(Word and element location data)
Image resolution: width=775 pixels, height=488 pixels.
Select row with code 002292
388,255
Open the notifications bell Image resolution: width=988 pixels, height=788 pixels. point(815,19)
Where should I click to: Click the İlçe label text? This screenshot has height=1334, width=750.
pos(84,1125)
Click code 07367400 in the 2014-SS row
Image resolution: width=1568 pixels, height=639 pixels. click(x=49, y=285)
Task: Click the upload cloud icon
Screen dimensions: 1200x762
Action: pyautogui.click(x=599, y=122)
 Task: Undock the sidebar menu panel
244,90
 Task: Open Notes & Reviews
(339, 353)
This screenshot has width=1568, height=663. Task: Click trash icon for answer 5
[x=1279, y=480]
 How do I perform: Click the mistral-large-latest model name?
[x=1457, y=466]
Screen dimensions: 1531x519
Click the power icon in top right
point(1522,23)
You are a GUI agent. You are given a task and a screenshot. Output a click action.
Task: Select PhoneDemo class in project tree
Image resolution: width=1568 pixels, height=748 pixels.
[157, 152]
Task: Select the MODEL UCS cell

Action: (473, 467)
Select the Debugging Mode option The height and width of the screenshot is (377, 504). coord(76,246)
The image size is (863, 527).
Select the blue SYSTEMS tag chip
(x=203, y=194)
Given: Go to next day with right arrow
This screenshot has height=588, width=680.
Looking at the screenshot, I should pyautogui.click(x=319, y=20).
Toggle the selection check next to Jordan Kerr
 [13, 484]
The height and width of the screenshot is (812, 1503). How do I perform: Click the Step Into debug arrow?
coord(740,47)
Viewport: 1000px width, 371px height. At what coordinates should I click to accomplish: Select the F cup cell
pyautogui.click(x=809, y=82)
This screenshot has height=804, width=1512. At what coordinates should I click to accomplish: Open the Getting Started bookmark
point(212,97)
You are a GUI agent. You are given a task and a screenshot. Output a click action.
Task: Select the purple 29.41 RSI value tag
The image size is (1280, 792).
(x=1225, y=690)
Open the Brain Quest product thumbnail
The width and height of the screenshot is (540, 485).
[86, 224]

**Problem requirements:** Rewrite all the records with "Screen dimensions" replaced by "Display size" wherever it appears, leaving everything else the same.

**Correct answer:**
Image resolution: width=775 pixels, height=488 pixels.
Select row with code 002292
388,255
Open the notifications bell Image resolution: width=988 pixels, height=788 pixels. point(815,19)
Where should I click to: Click the İlçe label text? This screenshot has height=1334, width=750.
pos(84,1125)
Click code 07367400 in the 2014-SS row
Image resolution: width=1568 pixels, height=639 pixels. click(x=49, y=285)
Task: Click the upload cloud icon
Display size: 1200x762
Action: pyautogui.click(x=599, y=122)
 Task: Undock the sidebar menu panel
244,90
 Task: Open Notes & Reviews
(339, 353)
This screenshot has width=1568, height=663. Task: Click trash icon for answer 5
[x=1279, y=480]
 How do I perform: Click the mistral-large-latest model name?
[x=1457, y=466]
Display size: 1531x519
Click the power icon in top right
point(1522,23)
You are a GUI agent. You are given a task and a screenshot. Output a click action.
Task: Select PhoneDemo class in project tree
Image resolution: width=1568 pixels, height=748 pixels.
[157, 152]
Task: Select the MODEL UCS cell

Action: (473, 467)
Select the Debugging Mode option The height and width of the screenshot is (377, 504). coord(76,246)
The image size is (863, 527).
Select the blue SYSTEMS tag chip
(x=203, y=194)
Given: Go to next day with right arrow
This screenshot has height=588, width=680.
Looking at the screenshot, I should pyautogui.click(x=319, y=20).
Toggle the selection check next to Jordan Kerr
 [13, 484]
The height and width of the screenshot is (812, 1503). How do I perform: Click the Step Into debug arrow?
coord(740,47)
Viewport: 1000px width, 371px height. At what coordinates should I click to accomplish: Select the F cup cell
pyautogui.click(x=809, y=82)
This screenshot has height=804, width=1512. At what coordinates should I click to accomplish: Open the Getting Started bookmark
point(212,97)
You are a GUI agent. You are given a task and a screenshot. Output a click action.
Task: Select the purple 29.41 RSI value tag
The image size is (1280, 792).
(x=1225, y=690)
Open the Brain Quest product thumbnail
The width and height of the screenshot is (540, 485).
[86, 224]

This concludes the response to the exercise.